Ciekawy wynik dało również pytanie o najbardziej rozpoznawalne polskie marki. Pierwsza piątka to: Bytom (60%), Vistula (50%), 4F (42%), Reserved (25%), Sinsay (16%). Na dalszych miejscach są Kazar, Wittchen, Big Star, House i La Mania.

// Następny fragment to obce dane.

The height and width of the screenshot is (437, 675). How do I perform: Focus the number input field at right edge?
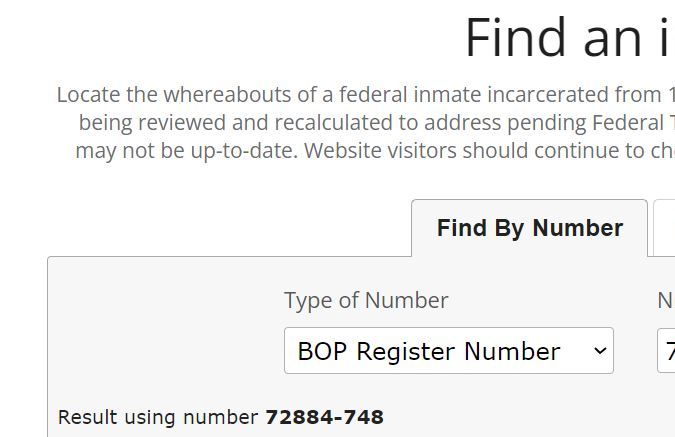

W części dotyczącej percepcji marek, zapytano respondentów o spontaniczne o wymienienie firm, które według nich oferują modę codzienną, homewear, biznesową, ekologiczną, młodzieżową, sportową lub na uroczyste okazje. W kategorii marka z odzieżą biznesową najwięcej wskazań uzyskały: Zara (13%), Vistula (12%) i Bytom (7%). I tutaj to pierwsze miejsce też może być zaskoczeniem, bo oferta Zary od wielu lat jest już raczej modowa, a nie biznesowa. Ale to pokazuje, że ta hiszpańska marka w oczach wielu Polaków nadal jest marką z wyższej półki na specjalne okazje.

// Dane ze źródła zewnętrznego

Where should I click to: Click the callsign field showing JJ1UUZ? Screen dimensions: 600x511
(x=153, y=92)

Wnioski z tego raportu są dość smutne, bowiem lista najczęściej wybieranych marek wyraźnie pokazuje, że to niska cena jest najistotniejszym kryterium wyboru ubrań, a to niestety w żaden sposób nie łączy się z jakością i trwałością, którą deklarujemy w takich ankietach. To z kolei prowadzi do tego, że kupujemy często i dużo, a ubrania mają krótki cykl życia. A gdy już jesteśmy skłonni wydać więcej, to najczęściej są to marki sportowe dwóch światowych liderów: Nike i Adidas. Synonimem elegancji wśród popularnych marek pozostaje Zara.
Jeśli macie jakieś inne spostrzeżenia, to podzielcie się w komentarzach. Cały raport można przeczytać tutaj.

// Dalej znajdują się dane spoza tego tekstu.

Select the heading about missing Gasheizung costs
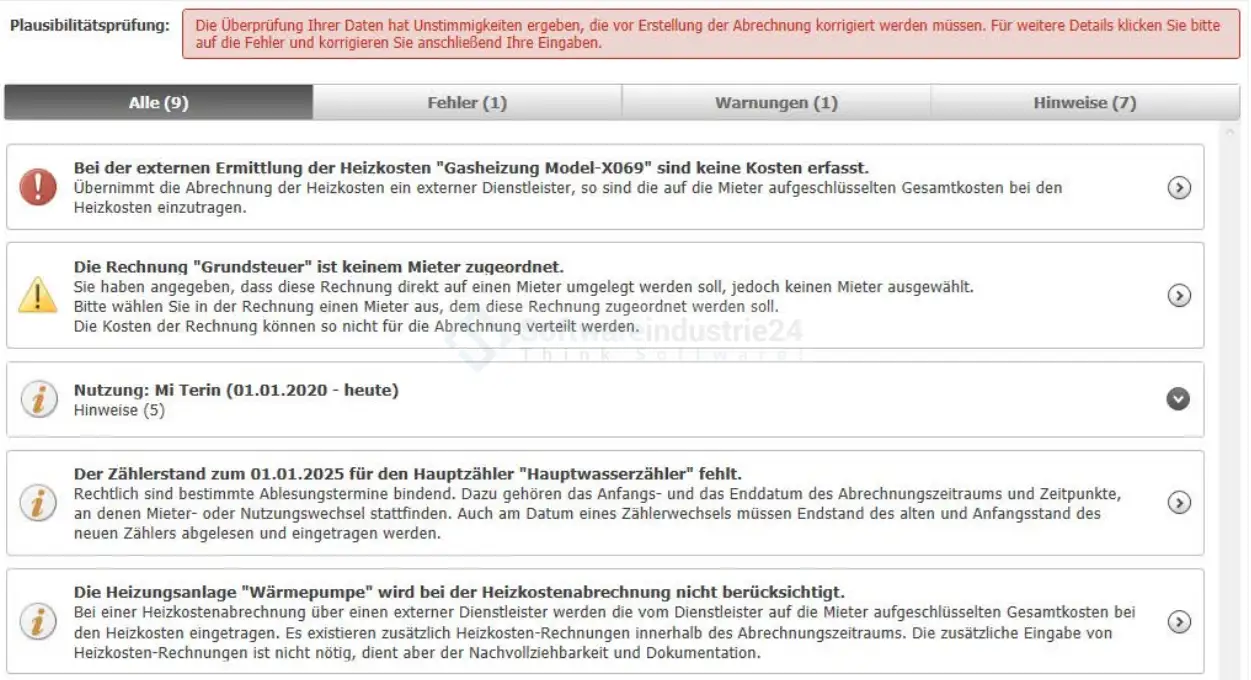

Mi brakuje polskich marek dla mężczyzn. Dla kobiet jest the odder side, talya, le collet, 303 avenue. Ja niestety muszę sobie radzić Asket lub Sanvt by dostać ubrania projektowane i szyte w Europie. Takie na co dzień. Nie piszę o strojeniu się jak Wielkanoc w garnitury
Jest Poszetka, od kilku lat robią coraz więcej ciuchów na co dzień. A jakościowo są genialni. Polecam mniej formlane koszule, swetry i dżinsy, czasem można znaleźć na 20% promocji.
Poszetka nie ma szans otrzeć się nawet o mainstream z powodu cen. Nisza dla entuzjastów z kasą.
A ja uważam, że Poszetka idzie w złą stronę. Ta nowa submarka Working Class (czy jakoś tak), to po prostu modowa parodia autorstwa Matiego Tryjanowskiego, który został dyrektorem kreatywnym Poszetki i podłożył im zgniłe jajo. Praktycznie każdy produkt tej linii po kilku miesiącach od premiery dostępny jest w pełnej rozmiarówce, a to się w Poszetce nie zdarzało nigdy. I wcale się nie dziwię, bo jest to po prostu brzydkie i drogie. Tomku Godźku, Poszetko, nie idźcie tą drogą i przegońcie tego gościa, bo narobi wam bigosu większego niż dawny wspólnik z Herse. Wystarczy spojrzeć jak ten gość się ubiera, by… Czytaj więcej »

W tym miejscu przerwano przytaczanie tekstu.